Atheism and Freethinking

Photo by Tim Butterfield

Photo by Tim Butterfield

Atheists like to call themselves freethinkers. Many of them have thrown off the shackles of religious and cultural bondage, and escaped the herd mentality, the taboos of religion and even culture, and pride themselves in their independent thinking and daring to strike out from the shores of conventional thought. New Atheism is even religious about it, but that is a topic for another day.

It seems that atheism and freethinking go together, at least by the declarations of the atheists I have known and read. But do they go together?

Can they go together?

It turns out maybe not. The reason is that the atheist must embrace naturalism. Naturalism necessarily means that we are merely a stew of elements and physics, molecules in motion, and nothing more. We are the product of random combinations of elements influenced by the natural laws of physics, and that is the problem.

If that is true, and there is nothing else to it, we are who we happen to be, and that is determined by the product of those forces. If there is nothing else to it, our brains and the very thoughts in our heads are determined by natural laws acting on the physical elements of which we are composed – and we are nothing else but that.

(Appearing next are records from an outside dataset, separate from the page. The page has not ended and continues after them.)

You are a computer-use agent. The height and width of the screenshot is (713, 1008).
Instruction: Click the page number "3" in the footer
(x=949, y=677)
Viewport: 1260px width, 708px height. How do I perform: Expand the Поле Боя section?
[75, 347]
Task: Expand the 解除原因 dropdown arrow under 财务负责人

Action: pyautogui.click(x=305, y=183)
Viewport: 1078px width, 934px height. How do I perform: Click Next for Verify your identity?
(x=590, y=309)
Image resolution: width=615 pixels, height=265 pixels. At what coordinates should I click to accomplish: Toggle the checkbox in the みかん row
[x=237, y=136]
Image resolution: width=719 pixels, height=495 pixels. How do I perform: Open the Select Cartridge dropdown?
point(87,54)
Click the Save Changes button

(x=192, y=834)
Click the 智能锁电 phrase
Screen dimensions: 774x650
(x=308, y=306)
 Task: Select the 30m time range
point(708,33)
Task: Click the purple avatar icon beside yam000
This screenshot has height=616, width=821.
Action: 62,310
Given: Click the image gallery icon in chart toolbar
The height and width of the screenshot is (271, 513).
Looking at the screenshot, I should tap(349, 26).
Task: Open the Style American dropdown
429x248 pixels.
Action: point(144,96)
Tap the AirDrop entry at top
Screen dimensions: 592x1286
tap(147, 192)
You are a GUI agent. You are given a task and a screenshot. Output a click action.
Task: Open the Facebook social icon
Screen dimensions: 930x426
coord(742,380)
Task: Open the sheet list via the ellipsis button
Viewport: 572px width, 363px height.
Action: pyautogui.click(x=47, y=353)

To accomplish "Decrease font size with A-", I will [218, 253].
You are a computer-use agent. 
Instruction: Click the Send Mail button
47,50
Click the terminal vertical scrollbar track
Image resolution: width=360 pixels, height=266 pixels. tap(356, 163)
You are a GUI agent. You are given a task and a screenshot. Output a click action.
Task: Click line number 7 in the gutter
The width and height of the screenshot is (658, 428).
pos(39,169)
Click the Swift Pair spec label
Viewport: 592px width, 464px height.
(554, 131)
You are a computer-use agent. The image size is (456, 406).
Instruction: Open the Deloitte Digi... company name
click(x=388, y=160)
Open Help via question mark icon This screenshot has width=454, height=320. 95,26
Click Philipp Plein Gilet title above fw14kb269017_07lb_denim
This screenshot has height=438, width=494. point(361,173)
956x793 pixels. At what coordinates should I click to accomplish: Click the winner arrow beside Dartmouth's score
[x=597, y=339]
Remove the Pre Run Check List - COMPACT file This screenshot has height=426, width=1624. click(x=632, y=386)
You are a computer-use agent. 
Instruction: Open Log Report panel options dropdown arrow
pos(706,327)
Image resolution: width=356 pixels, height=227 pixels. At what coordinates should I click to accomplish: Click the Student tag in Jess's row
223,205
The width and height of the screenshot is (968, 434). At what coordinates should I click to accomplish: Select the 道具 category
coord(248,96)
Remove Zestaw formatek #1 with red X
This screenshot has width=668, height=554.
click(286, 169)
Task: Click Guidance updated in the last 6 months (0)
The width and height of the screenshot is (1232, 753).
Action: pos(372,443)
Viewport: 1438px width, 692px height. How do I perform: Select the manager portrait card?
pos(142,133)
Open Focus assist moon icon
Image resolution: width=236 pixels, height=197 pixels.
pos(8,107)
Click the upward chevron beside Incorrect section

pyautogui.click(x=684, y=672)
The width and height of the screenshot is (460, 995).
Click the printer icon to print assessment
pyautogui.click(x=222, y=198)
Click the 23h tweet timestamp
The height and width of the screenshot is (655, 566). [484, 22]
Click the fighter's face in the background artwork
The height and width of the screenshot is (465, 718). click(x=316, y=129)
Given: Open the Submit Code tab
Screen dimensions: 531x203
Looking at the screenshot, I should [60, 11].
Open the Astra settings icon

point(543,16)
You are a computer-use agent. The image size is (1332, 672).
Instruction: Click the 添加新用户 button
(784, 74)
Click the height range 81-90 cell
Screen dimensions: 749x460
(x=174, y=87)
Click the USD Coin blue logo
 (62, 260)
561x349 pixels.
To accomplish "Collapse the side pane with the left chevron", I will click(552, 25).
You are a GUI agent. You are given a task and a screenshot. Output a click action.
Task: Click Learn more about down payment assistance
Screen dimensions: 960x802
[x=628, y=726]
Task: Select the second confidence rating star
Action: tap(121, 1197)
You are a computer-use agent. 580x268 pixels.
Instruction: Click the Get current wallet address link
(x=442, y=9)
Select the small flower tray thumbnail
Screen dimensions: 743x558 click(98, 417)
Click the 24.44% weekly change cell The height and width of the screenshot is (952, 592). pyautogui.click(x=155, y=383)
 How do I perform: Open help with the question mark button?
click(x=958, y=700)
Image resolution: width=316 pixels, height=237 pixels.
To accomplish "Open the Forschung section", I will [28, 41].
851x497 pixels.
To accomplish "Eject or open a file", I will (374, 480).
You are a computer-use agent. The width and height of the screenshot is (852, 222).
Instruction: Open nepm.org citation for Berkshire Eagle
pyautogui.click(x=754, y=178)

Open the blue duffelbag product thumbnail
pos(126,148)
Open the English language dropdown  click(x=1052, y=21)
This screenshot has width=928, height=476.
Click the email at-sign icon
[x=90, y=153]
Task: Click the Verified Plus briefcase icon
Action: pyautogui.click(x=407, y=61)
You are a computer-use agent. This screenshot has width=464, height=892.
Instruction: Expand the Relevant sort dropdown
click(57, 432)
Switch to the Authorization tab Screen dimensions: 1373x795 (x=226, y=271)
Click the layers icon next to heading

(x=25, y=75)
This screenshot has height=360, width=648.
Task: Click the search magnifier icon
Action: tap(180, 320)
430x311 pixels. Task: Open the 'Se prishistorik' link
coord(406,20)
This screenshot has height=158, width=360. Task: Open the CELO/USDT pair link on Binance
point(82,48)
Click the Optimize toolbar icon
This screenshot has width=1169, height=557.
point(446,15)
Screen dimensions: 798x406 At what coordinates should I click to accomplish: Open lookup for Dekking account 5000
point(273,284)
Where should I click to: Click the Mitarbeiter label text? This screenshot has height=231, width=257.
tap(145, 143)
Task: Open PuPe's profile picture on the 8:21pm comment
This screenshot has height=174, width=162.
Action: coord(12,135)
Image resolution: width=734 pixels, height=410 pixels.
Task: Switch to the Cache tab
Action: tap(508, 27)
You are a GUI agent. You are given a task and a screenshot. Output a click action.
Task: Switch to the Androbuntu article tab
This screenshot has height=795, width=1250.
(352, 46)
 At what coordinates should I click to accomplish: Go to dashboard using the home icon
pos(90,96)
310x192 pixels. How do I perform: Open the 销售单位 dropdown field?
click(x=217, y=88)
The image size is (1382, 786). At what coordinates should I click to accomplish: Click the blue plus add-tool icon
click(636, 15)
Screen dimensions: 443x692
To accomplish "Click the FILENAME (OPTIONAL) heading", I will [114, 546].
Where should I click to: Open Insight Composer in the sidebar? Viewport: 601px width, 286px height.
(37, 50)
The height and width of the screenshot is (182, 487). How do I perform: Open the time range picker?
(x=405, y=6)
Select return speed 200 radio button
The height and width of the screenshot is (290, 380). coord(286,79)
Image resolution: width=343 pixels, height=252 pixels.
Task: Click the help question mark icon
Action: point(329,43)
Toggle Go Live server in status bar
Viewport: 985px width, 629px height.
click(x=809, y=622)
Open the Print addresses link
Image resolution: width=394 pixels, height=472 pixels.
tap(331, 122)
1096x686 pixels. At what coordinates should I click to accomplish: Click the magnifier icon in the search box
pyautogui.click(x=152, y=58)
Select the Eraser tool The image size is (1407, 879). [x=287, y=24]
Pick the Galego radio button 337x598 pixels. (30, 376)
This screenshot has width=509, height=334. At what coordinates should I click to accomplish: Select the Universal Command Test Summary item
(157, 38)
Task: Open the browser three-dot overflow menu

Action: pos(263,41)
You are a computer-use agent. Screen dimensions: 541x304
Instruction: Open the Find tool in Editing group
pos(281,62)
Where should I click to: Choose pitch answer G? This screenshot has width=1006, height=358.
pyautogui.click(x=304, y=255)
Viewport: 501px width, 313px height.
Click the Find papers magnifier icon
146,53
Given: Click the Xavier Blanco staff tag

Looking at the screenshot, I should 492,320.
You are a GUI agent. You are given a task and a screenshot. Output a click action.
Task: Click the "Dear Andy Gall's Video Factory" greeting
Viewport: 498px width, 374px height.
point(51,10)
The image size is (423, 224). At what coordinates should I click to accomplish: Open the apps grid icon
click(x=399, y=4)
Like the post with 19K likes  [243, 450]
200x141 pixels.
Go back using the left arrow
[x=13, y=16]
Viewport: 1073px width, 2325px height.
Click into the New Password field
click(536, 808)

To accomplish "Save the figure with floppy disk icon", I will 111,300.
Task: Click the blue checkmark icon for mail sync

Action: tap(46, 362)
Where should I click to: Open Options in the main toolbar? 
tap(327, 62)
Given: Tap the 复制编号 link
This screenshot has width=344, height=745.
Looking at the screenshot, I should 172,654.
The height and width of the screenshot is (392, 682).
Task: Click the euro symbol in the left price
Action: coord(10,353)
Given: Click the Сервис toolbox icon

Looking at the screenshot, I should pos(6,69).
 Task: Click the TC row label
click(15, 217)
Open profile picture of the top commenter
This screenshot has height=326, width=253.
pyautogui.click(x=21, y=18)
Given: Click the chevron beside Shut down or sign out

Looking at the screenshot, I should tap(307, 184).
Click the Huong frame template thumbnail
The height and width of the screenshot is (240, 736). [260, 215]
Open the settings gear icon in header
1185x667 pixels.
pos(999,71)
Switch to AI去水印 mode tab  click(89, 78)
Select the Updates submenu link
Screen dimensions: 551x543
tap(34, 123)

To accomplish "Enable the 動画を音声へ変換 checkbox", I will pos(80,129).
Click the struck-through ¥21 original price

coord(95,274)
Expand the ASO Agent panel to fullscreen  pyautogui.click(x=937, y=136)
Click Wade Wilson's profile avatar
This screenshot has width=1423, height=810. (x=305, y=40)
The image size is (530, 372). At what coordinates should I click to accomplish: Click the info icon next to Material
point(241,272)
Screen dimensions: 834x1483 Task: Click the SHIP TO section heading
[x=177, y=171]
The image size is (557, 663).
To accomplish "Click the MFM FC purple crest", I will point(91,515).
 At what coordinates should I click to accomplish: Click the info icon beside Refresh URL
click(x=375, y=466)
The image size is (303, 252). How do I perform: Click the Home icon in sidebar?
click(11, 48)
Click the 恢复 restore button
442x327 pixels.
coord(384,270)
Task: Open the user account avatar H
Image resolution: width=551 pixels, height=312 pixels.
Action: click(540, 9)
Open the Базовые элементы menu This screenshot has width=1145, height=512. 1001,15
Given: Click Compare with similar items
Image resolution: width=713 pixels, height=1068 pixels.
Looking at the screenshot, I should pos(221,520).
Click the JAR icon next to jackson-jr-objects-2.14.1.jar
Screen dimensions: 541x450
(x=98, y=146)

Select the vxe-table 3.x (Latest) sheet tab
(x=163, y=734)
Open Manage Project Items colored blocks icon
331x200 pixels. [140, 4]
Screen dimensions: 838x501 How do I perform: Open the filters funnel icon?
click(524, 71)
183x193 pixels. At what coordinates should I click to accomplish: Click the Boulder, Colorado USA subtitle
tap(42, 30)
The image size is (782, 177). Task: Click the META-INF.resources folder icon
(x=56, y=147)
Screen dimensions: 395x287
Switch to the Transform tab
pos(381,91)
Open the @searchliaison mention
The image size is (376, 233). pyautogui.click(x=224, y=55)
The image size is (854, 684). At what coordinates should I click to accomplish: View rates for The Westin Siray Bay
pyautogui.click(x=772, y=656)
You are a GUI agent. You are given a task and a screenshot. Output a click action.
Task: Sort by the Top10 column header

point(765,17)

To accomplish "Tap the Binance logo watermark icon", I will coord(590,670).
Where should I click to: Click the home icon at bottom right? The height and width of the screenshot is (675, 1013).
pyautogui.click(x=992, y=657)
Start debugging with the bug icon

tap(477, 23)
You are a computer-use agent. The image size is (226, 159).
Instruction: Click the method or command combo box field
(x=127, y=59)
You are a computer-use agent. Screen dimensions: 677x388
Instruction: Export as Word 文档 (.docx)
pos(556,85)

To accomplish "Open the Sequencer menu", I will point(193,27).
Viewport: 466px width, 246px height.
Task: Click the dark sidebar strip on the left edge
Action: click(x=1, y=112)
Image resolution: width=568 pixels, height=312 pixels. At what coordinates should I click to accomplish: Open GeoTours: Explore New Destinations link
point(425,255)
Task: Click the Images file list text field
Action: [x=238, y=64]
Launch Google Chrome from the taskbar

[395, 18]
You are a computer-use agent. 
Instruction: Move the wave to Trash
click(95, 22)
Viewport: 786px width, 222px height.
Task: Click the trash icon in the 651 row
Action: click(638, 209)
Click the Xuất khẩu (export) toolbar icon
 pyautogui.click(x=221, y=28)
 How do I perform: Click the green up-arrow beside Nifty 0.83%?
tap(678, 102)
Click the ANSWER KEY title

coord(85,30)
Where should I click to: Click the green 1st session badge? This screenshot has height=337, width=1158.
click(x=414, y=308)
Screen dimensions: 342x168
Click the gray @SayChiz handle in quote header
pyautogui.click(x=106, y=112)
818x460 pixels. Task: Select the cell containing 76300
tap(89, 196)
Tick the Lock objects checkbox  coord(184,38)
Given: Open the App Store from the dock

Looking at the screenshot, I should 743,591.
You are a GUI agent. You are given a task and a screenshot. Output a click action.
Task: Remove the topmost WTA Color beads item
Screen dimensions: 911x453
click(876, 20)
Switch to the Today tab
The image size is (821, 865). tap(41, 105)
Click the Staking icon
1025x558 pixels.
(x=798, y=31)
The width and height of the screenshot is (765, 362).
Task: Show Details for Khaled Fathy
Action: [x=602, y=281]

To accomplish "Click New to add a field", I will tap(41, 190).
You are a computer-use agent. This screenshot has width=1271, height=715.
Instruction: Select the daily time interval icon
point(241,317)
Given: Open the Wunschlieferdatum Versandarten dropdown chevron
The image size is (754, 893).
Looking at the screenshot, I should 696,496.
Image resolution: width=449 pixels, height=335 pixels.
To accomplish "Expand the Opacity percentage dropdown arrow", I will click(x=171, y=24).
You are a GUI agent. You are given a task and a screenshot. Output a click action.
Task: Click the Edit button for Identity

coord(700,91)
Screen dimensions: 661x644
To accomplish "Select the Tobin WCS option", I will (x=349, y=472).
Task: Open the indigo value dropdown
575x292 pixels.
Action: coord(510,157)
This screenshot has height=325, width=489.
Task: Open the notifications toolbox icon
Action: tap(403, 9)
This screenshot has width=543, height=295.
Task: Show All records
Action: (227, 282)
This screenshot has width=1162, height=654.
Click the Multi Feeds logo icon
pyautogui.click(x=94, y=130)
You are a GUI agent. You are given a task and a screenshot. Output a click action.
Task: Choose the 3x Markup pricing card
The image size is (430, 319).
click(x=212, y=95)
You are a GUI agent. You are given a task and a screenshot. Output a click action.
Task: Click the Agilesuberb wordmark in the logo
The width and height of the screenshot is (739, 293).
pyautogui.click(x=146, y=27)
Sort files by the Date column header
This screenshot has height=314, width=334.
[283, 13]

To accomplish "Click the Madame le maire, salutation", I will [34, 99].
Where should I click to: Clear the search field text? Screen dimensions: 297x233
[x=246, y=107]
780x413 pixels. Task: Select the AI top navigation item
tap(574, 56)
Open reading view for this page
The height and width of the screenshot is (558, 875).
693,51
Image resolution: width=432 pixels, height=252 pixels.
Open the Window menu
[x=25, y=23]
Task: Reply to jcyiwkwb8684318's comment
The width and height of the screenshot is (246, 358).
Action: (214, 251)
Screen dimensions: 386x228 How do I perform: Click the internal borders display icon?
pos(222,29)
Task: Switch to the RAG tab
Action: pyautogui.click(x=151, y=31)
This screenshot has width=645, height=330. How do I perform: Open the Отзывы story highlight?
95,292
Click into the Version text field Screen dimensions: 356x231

There is no free thinking in that worldview, no freedom at all.

We necessarily have no choice in this matter. It was determined for us by chance – including our thoughts – including the thoughts that lead us to embrace atheism

In fact, those thoughts that lead us to embrace atheism cannot even be said to be rational. They are just the product of random forces acting on matter that just happened to combine into the beings we are from our feet to the thoughts in our head.

There is no purpose or meaning in life. We are just are. This very article, itself, is a meaningless activity.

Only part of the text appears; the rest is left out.